Given her father’s powerful musical memory, Mary Ellen asked, “Why can’t we use this as an opening…embed shopping lists, information about himself, in his songs?” I said I feared this would not work.
Mary Ellen had, in fact, found this out already for herself. “Why couldn’t we sing him his life story?” she had written in her journal in 2005. “Or the directions from one room to the next? I’ve tried— it doesn’t work.” I too had had this thought, in relation to Greg, an intelligent, very musical, very amnesic patient I had seen years before. Writing about him in
The New York Review of Books
in 1992, I observed:
But by 1995, when “The Last Hippie” was republished in book form (in
An Anthropologist on Mars
), we had got our answer, and it was resoundingly negative. There was not, and perhaps could never be, any carryover from performance and procedural memory to explicit memory or usable knowledge.

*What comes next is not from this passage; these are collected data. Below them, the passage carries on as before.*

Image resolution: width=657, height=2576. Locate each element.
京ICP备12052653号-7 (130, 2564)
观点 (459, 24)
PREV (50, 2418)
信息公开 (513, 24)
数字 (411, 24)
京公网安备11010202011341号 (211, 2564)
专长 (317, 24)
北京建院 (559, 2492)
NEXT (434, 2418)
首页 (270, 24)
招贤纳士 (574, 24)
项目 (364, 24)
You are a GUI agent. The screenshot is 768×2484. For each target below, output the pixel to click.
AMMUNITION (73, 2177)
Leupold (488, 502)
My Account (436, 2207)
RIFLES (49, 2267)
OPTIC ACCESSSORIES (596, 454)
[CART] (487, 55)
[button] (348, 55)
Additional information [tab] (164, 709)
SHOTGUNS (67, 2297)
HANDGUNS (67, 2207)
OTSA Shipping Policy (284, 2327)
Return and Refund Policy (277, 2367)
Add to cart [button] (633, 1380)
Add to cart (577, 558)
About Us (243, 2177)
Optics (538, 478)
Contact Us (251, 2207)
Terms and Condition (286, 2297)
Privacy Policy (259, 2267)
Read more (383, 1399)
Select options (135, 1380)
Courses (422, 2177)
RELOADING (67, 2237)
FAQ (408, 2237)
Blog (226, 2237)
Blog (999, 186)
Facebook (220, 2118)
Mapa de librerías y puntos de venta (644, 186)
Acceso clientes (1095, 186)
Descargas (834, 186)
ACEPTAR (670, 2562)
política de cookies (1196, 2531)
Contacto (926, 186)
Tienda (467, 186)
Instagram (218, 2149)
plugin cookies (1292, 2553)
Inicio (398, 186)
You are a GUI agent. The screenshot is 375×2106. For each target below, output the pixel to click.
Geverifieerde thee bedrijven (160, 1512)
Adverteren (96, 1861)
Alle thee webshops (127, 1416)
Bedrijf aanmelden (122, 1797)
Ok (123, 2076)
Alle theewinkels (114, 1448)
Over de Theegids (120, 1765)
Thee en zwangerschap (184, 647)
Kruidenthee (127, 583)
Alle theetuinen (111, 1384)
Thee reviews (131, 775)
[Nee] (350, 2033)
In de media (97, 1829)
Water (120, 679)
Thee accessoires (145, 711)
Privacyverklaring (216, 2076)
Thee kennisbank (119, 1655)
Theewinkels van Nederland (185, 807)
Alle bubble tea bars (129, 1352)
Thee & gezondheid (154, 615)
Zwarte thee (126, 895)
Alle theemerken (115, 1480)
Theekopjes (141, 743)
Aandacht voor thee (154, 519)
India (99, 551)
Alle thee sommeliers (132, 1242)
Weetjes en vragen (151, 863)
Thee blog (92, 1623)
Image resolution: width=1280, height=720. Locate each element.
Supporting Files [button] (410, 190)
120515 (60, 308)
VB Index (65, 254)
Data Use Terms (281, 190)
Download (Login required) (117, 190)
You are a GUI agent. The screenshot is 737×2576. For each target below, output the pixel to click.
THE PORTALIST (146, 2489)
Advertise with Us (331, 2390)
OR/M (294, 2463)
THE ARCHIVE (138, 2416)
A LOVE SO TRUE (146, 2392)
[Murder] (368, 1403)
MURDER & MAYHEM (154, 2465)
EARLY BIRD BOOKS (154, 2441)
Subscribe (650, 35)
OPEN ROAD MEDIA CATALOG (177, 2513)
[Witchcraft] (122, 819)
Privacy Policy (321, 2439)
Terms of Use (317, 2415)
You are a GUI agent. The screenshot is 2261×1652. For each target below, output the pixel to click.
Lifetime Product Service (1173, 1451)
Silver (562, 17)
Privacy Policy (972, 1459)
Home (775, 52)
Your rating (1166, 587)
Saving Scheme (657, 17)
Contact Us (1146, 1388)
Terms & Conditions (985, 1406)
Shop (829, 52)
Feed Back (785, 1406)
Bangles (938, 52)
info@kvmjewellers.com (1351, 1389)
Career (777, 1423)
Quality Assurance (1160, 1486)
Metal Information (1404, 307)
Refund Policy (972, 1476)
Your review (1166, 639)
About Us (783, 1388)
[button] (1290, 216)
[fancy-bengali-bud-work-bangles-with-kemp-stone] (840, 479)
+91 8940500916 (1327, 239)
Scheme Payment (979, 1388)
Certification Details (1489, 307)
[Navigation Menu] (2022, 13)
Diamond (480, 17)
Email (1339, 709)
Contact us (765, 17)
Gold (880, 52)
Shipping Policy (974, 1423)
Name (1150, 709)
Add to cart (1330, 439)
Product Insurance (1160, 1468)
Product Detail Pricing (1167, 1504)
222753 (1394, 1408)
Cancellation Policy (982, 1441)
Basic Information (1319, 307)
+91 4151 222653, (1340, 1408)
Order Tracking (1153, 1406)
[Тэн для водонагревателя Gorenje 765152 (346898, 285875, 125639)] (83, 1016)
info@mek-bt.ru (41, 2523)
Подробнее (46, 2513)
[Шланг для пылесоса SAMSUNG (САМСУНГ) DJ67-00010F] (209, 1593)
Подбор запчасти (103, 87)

While, at least in someone as amnesic as Greg or Woody, singing cannot be used as a sort of back door to explicit memory, still the act of singing is important in itself. Finding, remembering anew that he
can
sing is profoundly reassuring to Woody, as the exercise of any skill or competence must be— and it can stimulate his feelings, his imagination, his sense of humor and creativity, and his sense of identity as nothing else can. It can enliven him, calm him, focus and engage him. It can give him back himself, and not least, it can charm others, arouse their amazement and admiration— reactions more and more necessary to someone who, in his lucid moments, is painfully aware of his tragic disease and sometimes says that he feels “broken inside.”